20 août, 2007 08:30  
Blogger patoumi said...

Lisanka, je vais me repencher sur l'orange et le violet...

Labyrinthe, bon courage et bonne chance pour tout!

Lili, MW me dit bien que je suis faite pour le soin (tant mieux parce que je suis quand même bien avancée dans ces études!) mais bon, vu mon approche de la psychiatrie (pas trop de médicaments, s'intéresser à l'histoire des gens et pas juste savoir s'ils ont bien dormi ou ragagné de l'appétit...), je ne suis pas très adaptée au système. Peut-être, mais si les gens qui veulent changer un peu les choses doivent y renoncer alors à quoi tout cela sert-il? Je n'ai pas du tout aimé ce ton péremptoire et définitif d'où la petite colère!

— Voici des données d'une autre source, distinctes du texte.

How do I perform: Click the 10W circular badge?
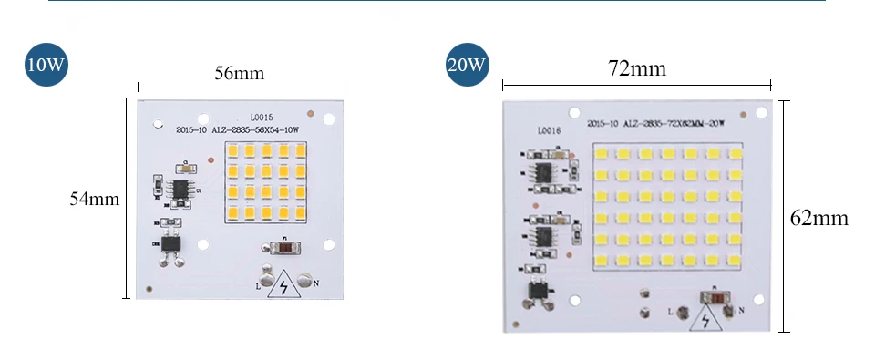tap(46, 65)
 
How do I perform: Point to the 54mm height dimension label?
tap(95, 199)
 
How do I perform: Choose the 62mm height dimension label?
tap(819, 219)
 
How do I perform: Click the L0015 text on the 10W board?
tap(262, 118)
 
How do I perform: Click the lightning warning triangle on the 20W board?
tap(707, 321)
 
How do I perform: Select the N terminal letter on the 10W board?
tap(316, 283)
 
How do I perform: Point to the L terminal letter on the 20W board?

Patatafrita, les glaces bigoût, yurk! Y'avait que la cuillère que j'aimais!

20 août, 2007 09:54  
Blogger patoumi said...

Lena, pour moi aussi tout s'éclaire...

20 août, 2007 09:55  
Anonymous Anonyme said...

Il n'y avait pas de cantine dans mon école... mais je ne suis pas sûre d'avoir raté quelque chose depuis que j'ai découvert les resto U ;)
En tous cas ce billet est une autre de tes perles, comme le dit très bien lisanka, tu as l'art de rendre beau tout ce que tu nous raconte. Et c'est un très chouette art.
Bien plus rare et précieux que celui de poser des diagnostic de manière abrupte et définitive.
Jusqu'à présent je n'aimais pas les panna cotta et n'avais jamais eu l'envie d'en faire...
je dis bien, jusqu'à present...

20 août, 2007 10:59  
Anonymous Anonyme said...

le panna cotta acidulé est un délice http://www.thalasso-passion.fr

20 août, 2007 11:44  
Blogger Gracianne said...

C'est peut-etre la plus longue parenthese depuis le debut de la blogomiam :) Mais bien sentie la parenthese!
Que nous importe donc le jugement des autres, meme si ces autres sont celebres, dans des choix vitaux comme ceux-ci?
Je peux prendre du rab de panna cotta citron?

20 août, 2007 12:03  
Anonymous Anonyme said...

Ces quelques jours de vacances ont l'air d'avoir été bien reposants....et les pannas sont très tentantes!

20 août, 2007 13:59  
Blogger Marmitedecathy said...

Ce commentaire a été supprimé par l'auteur.

21 août, 2007 20:24  
Blogger Marmitedecathy said...

que dire de plus sur MW, Gracianne et Léna ont raison, laissons-le où il est !
c'est fou car ce livre j'ai failli l'acheter chez le bouquiniste il y a 15 jours, mais après la Rose Bakery, il fallait être raisonnable , et j'ai résisté, tu me le montreras ?

21 août, 2007 20:25  
Anonymous Anonyme said...

On n'aime pas trop les déclarations catégoriqus à tout va !!!
Quel danger ce M.W ...

Mais on aime la douceur de tes panna cotta

21 août, 2007 21:33  
Anonymous Anonyme said...

Eh bien moi, tout ce que j'ai à dire, c'est que "meurtre mystérieux à manhattan" est un de mes préférés (de film, pas de meurtre); de toute façon, chez Woody A. (;op), j'adore les scènes de resto ou de repas, il s'y déroule toujours des tas de discussions passionnées et intéressantes et drôles et pleines de verve. Pas tout à fait comme dans la vraie vie, quoi.

Allez, bonne semaine!

PS1: qu'est-ce qu'un "jeté de lit"?!

PS2: comment est la tasse pride & prejudice (c'est le genre de truc que ma femme adore)?

22 août, 2007 11:14  
Anonymous Anonyme said...

Je voulais juste te dire que nous avions suivi tes recommandations gastronomiques : nous sommes allés au Mizuna...leur cheese cake est exquis!

22 août, 2007 18:32  
Blogger quintal said...

thank you so much for your lovely words!
hope you come back again :)

(sorry not to write you in french...)

07 septembre, 2007 14:13  
Blogger maloud said...

Ton hôtel était rua Miguel Bombarda? J'habite depuis toujours Porto.

10 septembre, 2007 00:26  
Blogger patoumi said...

Maloud, tu as habites une très jolie ville... L'hôtel était dans la rua da rosario, juste à côté de la rua Miguel Bombarda.